Make no mistake, Noriega is a thug who probably deserves castration with a half brick, but he did not operate in a vacuum. Noriega was on the CIA payroll since Bush ran the Agency.

At the same time Ollie North was shelling out $500,000 in bribes to swindlers for useless information on hostages, Noriega agreed to sabotage the Marxist Sandinista government in Nicaragua—a high priority in some corners of the White House in those days.

As for the drugs, I’m not much into conspiracy theories, but we were running a guerilla war without congressional approval.

Revolution costs a lot of money. Chances are better than average that a few kilos or tons of cocaine found its way north with Noriega’s and at some level, American approval.

In other events, a 61-year old Nebraska farmer with no previous record was arrested for buying child pornography—after a federal agent spent two years hounding him to do so. Even Clarence Thomas and the Rehnquist Court said this was entrapment.

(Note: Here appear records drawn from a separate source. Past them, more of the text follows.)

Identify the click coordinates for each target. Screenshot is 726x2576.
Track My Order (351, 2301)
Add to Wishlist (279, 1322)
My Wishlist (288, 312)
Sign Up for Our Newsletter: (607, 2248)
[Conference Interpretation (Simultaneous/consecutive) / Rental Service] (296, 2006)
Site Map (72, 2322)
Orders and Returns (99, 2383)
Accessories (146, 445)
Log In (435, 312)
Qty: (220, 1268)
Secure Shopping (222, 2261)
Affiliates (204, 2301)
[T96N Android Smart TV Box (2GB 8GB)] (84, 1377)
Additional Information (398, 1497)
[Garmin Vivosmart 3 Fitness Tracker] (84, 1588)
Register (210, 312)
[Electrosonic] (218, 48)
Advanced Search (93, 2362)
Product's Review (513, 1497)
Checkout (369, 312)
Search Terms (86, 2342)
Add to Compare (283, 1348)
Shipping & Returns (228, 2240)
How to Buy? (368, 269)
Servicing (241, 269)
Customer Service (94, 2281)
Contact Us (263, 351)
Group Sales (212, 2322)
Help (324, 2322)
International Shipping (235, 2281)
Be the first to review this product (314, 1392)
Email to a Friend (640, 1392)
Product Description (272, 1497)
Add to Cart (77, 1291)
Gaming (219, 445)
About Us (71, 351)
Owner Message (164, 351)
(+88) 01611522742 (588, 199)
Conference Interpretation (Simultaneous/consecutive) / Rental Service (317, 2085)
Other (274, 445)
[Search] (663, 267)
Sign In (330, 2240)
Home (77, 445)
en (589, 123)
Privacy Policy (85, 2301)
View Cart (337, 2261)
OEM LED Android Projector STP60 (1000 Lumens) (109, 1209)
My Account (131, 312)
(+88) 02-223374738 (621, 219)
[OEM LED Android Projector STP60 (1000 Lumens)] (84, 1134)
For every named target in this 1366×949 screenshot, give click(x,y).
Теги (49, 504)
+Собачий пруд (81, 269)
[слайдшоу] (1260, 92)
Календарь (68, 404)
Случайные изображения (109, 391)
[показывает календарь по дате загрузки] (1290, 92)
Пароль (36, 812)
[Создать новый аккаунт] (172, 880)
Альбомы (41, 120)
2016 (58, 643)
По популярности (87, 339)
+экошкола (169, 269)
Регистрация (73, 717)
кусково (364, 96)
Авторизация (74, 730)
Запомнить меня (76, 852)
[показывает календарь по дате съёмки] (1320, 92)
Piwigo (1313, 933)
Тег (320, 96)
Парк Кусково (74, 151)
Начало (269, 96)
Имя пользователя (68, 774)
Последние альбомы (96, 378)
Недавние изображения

In Washington, police paid a convicted rapist to go whoring undercover in order to rid the town of prostitution. Soon Charles Manson and the Son of Sam will be prowling the streets in LA with shotguns and uniforms to keep the murder rate down.

Even the media is running with the maggots. USA Today decided that we had to know Arthur “Who?” Ashe has AIDS. Technically, Ashe is a public figure, but so is any traffic cop. The difference was that Ashe boosted circulation.

But print is a shrinking or dying business, so all conventions are out the window and they will fight to the death like wild beasts in the swill alongside the tabloids.